Hate Crimes enforcement is arbitrary and questionable.
Marc again quotes the Leo editorial in support:"Law enforcement should not be in the business of calibrating the hate content of insults when adrenaline flows. Sometimes these decisions can be misty ones, based on nonverbal expressions."
Mr. Leo is correct, of course. These decisions don't belong to law enforcement, they belong to the jury. But the larger question, whether hate crimes laws are fairly or arbitrarily applied, is important too. All laws should be fairly and equally applied. Inequitable application of laws has long been - and continues to be - a problem in this country, as recently reported by Current Events Guide Clare Saliba. This is not an argument to not have laws, it is only an argument to insist that they are fairly applied.
Local authorities need to take Hate Crimes more seriously.
I'm pleased to note that we have found an island of agreement here. As Marc said, "There is no excuse for a law enforcement agency ignoring or belittling any crime," and I'm glad we agree on that point!
Marc points out that Attorney General Reno has proposed increased training and federal support for law enforcement, and I would certainly expect that to help - but I would add that she sees the purpose of such training as helping state and local law enforcement "develop the specialized skills necessary for the identification, reporting, investigation and prosecution of hate crimes" not as a replacement for hate crime laws. Att'y Gen. Reno supports the pending expansion of federal hate crimes laws as well.Hate crime laws allow authorities to treat what would otherwise be minor acts of violence or vandalism as the terrorist acts that they truly are.
Marc veers slightly off course in this point, referring to a First Amendment case involving high school students who published a racist newsletter, and were promptly suspended, then thrown in jail under a 1945 Florida criminal libel law which prohibits anonymous publication of material that exposes individuals or groups to "hatred, contempt, ridicule or obloquy." This is kind of an early version of a hate crime law, I suppose. Still, I am somewhat unclear about Marc's point here. To me, the case is an example of the system working properly.

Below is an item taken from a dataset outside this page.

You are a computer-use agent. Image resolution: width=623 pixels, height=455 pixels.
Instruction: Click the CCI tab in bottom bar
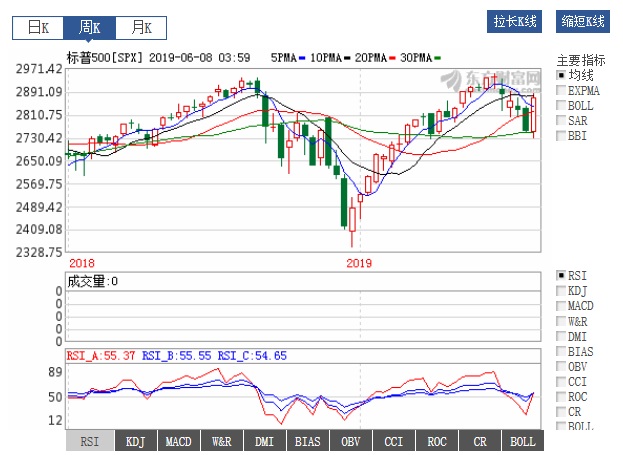[x=393, y=441]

The charges were dropped because, according to the State's Attorney General, Supreme Court rulings "render the statute in question unconstitutional and unenforceable." I doubt if any supporter of hate crimes laws expects them to trump the Constitution, and in this case, they didn't.
Marc wraps up his piece with a "slippery slope" concern:
"Now we are faced with the very subjective, arbitrary decisions of selectively applying such laws as they were intended."
I would point out that juries have been faced with just such decisions for most of our nationhood. Every year, juries are asked to "look inside the head" of defendants and decide such questions as "was the crime premeditated?" and "was he or she legally sane at the time he committed the crime?" - and to mete out different penalties depending on the answer. And every year, juries decide cases in which the penalty is different depending on the "category" that the victim belonged to: Was the woman who was raped under 18? Was the murder victim a police officer, and if so was he on duty?Are such questions part of the "slippery slope?" If not, why not? How is the application of hate crime laws any different from the application laws concerning premeditation or insanity, or laws concerning minors or police officers?